### Job
Rewrite the stretch from the start of the listing through the line containing "Click the Start", replacing "screenshot" with "capture" and leaving everything else unchanged.
* START Dataset records *
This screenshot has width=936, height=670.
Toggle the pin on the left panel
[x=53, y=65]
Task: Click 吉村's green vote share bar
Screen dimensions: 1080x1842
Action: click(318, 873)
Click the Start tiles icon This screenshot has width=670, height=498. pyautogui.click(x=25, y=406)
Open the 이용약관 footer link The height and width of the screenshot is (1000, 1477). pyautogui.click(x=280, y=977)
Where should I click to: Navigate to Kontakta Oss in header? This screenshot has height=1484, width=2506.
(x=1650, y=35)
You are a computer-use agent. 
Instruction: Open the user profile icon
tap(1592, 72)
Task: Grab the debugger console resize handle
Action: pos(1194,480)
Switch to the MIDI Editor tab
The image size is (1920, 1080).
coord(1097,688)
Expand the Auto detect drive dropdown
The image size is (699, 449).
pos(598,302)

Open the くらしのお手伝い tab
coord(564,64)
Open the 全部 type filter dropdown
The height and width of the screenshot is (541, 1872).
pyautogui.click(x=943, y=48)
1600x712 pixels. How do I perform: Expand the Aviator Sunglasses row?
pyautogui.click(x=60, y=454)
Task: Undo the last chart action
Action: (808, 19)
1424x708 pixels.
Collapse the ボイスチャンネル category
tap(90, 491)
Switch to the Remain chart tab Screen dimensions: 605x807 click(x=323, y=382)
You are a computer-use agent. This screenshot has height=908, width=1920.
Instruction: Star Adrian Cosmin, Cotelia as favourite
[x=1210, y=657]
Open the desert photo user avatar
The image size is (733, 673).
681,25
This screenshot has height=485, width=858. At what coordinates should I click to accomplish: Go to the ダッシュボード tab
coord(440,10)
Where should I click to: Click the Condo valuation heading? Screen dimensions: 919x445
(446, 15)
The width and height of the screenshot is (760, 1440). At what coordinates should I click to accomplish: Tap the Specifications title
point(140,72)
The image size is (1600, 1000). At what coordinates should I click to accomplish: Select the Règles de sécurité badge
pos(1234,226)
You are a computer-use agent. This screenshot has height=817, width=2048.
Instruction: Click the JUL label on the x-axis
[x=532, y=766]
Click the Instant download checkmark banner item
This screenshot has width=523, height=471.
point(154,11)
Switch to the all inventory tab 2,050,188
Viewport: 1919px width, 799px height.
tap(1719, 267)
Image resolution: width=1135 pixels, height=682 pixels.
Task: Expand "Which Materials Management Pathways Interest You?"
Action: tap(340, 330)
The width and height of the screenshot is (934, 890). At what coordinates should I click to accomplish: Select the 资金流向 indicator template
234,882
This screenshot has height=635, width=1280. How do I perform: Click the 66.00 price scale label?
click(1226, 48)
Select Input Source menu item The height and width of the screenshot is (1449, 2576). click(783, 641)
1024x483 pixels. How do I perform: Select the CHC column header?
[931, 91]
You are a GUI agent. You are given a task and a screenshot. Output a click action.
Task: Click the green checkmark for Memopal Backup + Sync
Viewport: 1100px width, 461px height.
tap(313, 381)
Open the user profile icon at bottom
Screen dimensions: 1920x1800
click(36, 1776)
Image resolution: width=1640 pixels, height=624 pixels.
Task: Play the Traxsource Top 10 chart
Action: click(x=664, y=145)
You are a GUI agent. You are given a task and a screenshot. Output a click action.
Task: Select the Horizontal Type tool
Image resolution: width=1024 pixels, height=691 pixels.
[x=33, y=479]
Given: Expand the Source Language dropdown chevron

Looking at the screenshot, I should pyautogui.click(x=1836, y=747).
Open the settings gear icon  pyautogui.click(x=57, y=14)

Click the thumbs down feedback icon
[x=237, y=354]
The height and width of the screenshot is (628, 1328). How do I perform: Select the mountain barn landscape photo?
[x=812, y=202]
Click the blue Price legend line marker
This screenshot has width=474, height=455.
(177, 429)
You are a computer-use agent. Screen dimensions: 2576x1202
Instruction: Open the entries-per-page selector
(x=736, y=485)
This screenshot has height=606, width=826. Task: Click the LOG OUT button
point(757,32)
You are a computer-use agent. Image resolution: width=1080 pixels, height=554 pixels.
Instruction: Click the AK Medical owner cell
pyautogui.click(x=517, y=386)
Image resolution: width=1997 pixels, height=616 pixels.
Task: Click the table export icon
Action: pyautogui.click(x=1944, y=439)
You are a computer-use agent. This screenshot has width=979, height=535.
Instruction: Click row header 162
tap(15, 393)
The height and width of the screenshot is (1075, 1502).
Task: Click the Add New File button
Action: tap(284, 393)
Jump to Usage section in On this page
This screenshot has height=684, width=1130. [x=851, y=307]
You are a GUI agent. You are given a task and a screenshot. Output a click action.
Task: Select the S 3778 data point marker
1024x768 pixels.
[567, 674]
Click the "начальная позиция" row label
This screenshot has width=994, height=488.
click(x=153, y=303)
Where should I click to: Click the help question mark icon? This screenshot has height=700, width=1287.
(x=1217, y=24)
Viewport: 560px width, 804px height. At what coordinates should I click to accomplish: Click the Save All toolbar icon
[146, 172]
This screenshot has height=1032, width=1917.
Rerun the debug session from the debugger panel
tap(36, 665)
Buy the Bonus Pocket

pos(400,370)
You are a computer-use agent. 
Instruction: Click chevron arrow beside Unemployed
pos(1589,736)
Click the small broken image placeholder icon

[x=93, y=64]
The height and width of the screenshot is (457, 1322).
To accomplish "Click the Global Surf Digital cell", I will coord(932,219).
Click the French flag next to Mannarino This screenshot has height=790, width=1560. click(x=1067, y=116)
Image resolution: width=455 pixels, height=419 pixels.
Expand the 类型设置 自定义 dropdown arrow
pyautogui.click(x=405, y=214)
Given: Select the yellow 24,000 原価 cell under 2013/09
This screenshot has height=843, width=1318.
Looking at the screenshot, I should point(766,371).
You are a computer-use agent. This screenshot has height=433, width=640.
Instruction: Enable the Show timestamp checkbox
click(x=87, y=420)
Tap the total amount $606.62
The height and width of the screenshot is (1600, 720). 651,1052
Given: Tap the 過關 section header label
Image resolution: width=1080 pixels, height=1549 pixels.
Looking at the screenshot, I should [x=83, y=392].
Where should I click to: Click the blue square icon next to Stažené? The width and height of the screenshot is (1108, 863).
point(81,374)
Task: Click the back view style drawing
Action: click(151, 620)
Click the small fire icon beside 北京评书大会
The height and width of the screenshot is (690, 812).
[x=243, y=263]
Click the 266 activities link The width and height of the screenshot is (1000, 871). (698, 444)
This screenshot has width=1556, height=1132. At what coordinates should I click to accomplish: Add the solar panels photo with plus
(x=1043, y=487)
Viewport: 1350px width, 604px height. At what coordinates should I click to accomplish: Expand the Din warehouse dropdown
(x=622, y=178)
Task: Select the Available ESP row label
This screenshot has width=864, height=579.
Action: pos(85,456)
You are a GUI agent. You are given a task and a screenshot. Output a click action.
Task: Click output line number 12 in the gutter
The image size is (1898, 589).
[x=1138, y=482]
* END Dataset records *
### Correct response
This capture has width=936, height=670.
Toggle the pin on the left panel
[x=53, y=65]
Task: Click 吉村's green vote share bar
Screen dimensions: 1080x1842
Action: click(318, 873)
Click the Start tiles icon This capture has width=670, height=498. pyautogui.click(x=25, y=406)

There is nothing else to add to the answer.